11 | recurse(&nums[0..nums.len() - 1], already_printed);
| --------------------------------------------------
| | |
| | first mutable borrow occurs here
| argument requires that `*already_printed` is borrowed for `'a`
12 | recurse(&nums[1..nums.len()], already_printed);
| ^^^^^^^^^^^^^^^ second mutable borrow occurs here
error: aborting due to previous error
For more information about this error, try `rustc --explain E0499`.
我很清楚从非常有帮助的错误信息中,编译器为什么拒绝编译这个代码。不过,一般来说,有什么解决途径可以实现像上面代码展示的接受可变引用的递归函数呢?

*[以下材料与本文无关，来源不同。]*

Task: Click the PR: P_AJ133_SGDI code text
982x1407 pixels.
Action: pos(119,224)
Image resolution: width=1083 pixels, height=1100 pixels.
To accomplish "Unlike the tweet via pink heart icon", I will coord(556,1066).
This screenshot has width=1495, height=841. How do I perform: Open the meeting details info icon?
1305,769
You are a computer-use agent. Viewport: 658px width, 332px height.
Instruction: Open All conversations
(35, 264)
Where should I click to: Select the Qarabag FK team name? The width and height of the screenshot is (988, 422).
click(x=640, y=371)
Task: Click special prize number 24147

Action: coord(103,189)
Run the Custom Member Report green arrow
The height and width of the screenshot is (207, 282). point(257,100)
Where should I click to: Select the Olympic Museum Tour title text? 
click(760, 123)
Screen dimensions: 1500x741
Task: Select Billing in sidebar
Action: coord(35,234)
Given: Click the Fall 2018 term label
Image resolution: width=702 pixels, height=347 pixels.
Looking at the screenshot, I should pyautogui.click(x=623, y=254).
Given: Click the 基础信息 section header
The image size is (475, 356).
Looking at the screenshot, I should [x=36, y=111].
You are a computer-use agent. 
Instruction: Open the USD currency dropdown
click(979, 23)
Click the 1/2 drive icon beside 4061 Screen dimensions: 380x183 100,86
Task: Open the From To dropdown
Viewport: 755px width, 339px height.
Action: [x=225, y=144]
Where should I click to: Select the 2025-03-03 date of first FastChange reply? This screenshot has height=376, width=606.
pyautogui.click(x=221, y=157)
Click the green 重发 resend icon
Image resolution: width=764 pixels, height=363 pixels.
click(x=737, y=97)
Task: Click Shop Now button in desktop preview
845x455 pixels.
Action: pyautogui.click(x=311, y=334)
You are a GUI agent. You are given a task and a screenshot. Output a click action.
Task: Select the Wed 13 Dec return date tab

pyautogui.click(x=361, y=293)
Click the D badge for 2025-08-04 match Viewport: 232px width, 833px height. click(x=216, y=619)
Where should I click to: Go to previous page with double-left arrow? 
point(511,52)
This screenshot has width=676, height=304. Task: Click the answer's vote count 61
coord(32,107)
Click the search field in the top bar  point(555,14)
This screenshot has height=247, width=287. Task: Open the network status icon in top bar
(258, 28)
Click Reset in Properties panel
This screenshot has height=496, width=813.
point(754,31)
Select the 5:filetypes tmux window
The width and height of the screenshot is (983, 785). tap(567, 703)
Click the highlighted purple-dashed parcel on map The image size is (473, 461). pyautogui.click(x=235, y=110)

我能想到的一个可能的解决方法是使用内部可变性模式,像RefCell那样:
use std::cell::RefCell;
use std::collections::HashSet;
fn recurse<'a>(nums: &'a [i32], already_printed: &'a RefCell<HashSet<&'a [i32]>>) {
if !already_printed.borrow().contains(nums) {
println!("{:#?}", nums);
}
already_printed.borrow_mut().insert(nums);
if nums.len() >= 2 {
recurse(&nums[0..nums.len() - 1], already_printed);
recurse(&nums[1..nums.len()], already_printed);
}
}
pub fn main() {
let k = vec![1, 2, 3, 4, 5];
let already_printed: HashSet<&[i32]> = HashSet::new();
let ref_cell: RefCell<HashSet<&[i32]>> = RefCell::new(already_printed);
recurse(&k[0..], &ref_cell);
}
虽然这样做有效,但似乎忽略了编译时借用检查器提供的安全保障。是否有一种不同的规范方法来实现上述递归函数调用,同时确保编译时借用检查器通过?